### TEXTE À LIRE
○ ○ ○ ○ ○

Nathalie Durand: « à cheval entre l’artistique et le technique »
Nathalie Durand est secrétaire générale de l’Association des directeurs de la photo. Elle a travaillé aussi bien sur des téléfilms que des films de cinéma. Elle explique ce que les restrictions sanitaires devraient changer à son travail et évoque les principaux sujets dont parlent entre eux les directeurs de la photo
Siritz : Qu’est-ce que Le Guide des précautions sanitaires va changer dans votre métier ?
Nathalie Durand : Tout d’abord je voudrais dire que ces règles sont provisoires, je l’espère en tout cas et que bientôt, on n’en entendra plus parler. En ce qui concerne mon travail de directrice de la photo, c’est comme pour chacun d’entre nous : prendre des précautions, porter un masque, se laver les mains, garder des distances minima. Dans la pratique, pour nos équipes sur les tournages, cela va ralentir le travail.
Siritz : La crise concerne un film sur lequel vous étiez directrice de la photo ?

○ ○ ○ ○ ○

### TRAVAIL DEMANDÉ
Réécrivez sous forme de liste le paragraphe de l’entretien qui commence par « Nathalie Durand : Tout d’abord », en conservant ses faits principaux.

○ ○ ○ ○ ○

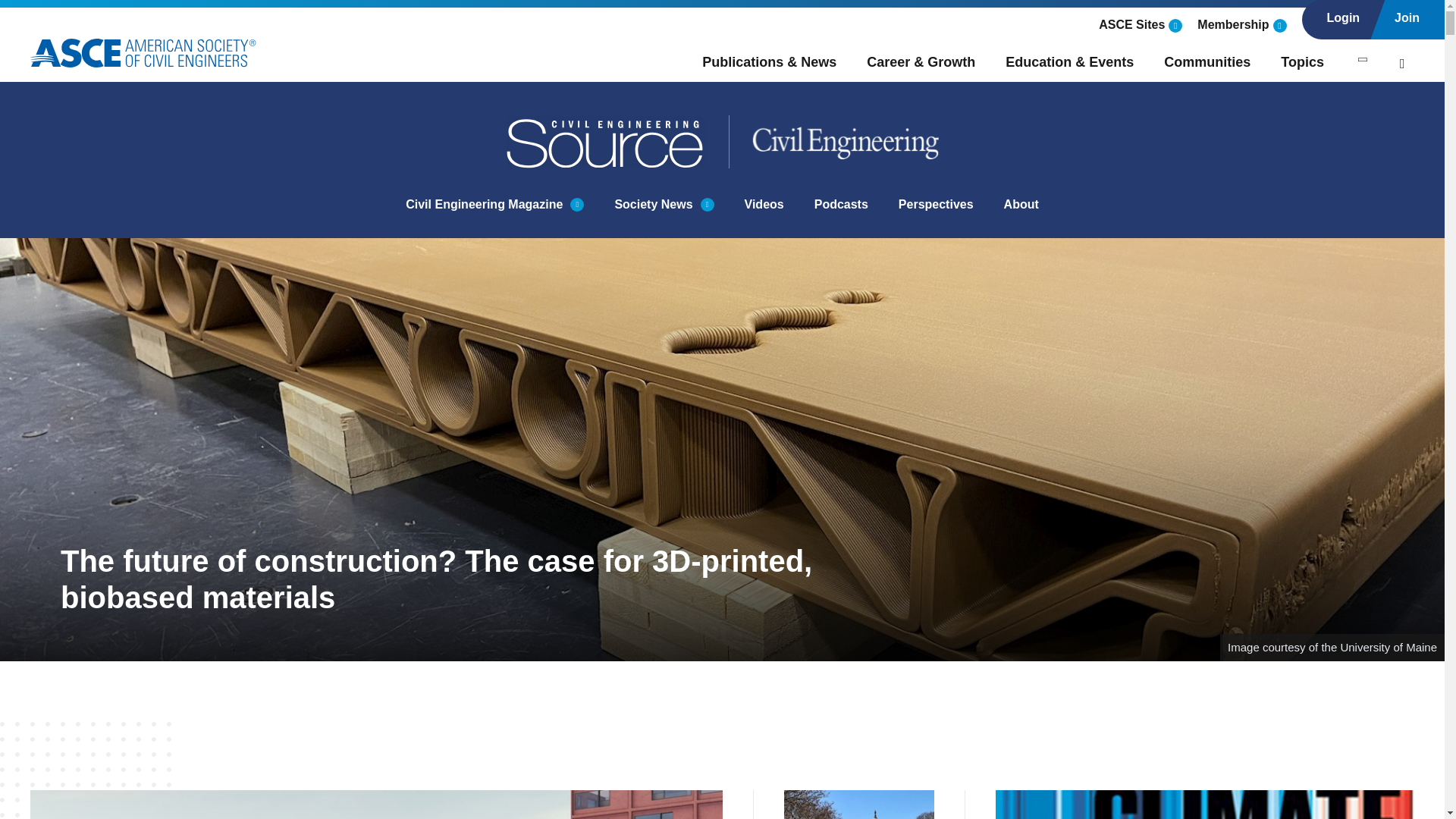
Podcasts (840, 204)
Videos (764, 204)
Civil Engineering (834, 141)
About (1021, 204)
Civil Engineering Source (606, 141)
Civil Engineering Magazine (484, 204)
Given the description of an element on the screen output the (x, y) to click on. 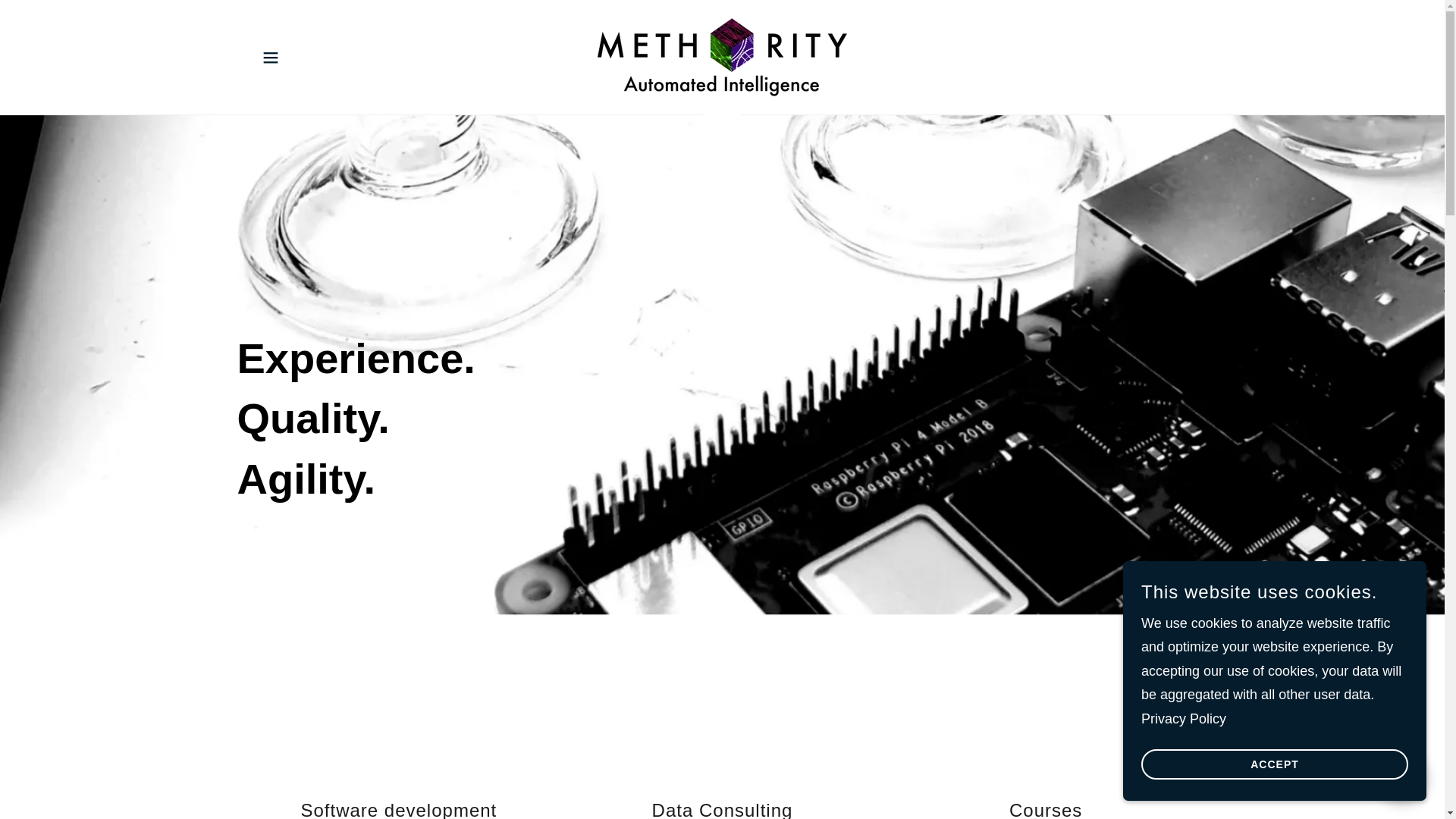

○ ○ ○ ○ ○

### RÉPONSE COMPLÈTE
- Nathalie Durand espère que les règles sanitaires sont provisoires et qu’on n’en entendra bientôt plus parler.
- Pour son travail de directrice de la photo, comme pour chacun, il faut prendre des précautions, porter un masque, se laver les mains et garder des distances minimales.
- Dans la pratique, ces règles vont ralentir le travail des équipes sur les tournages.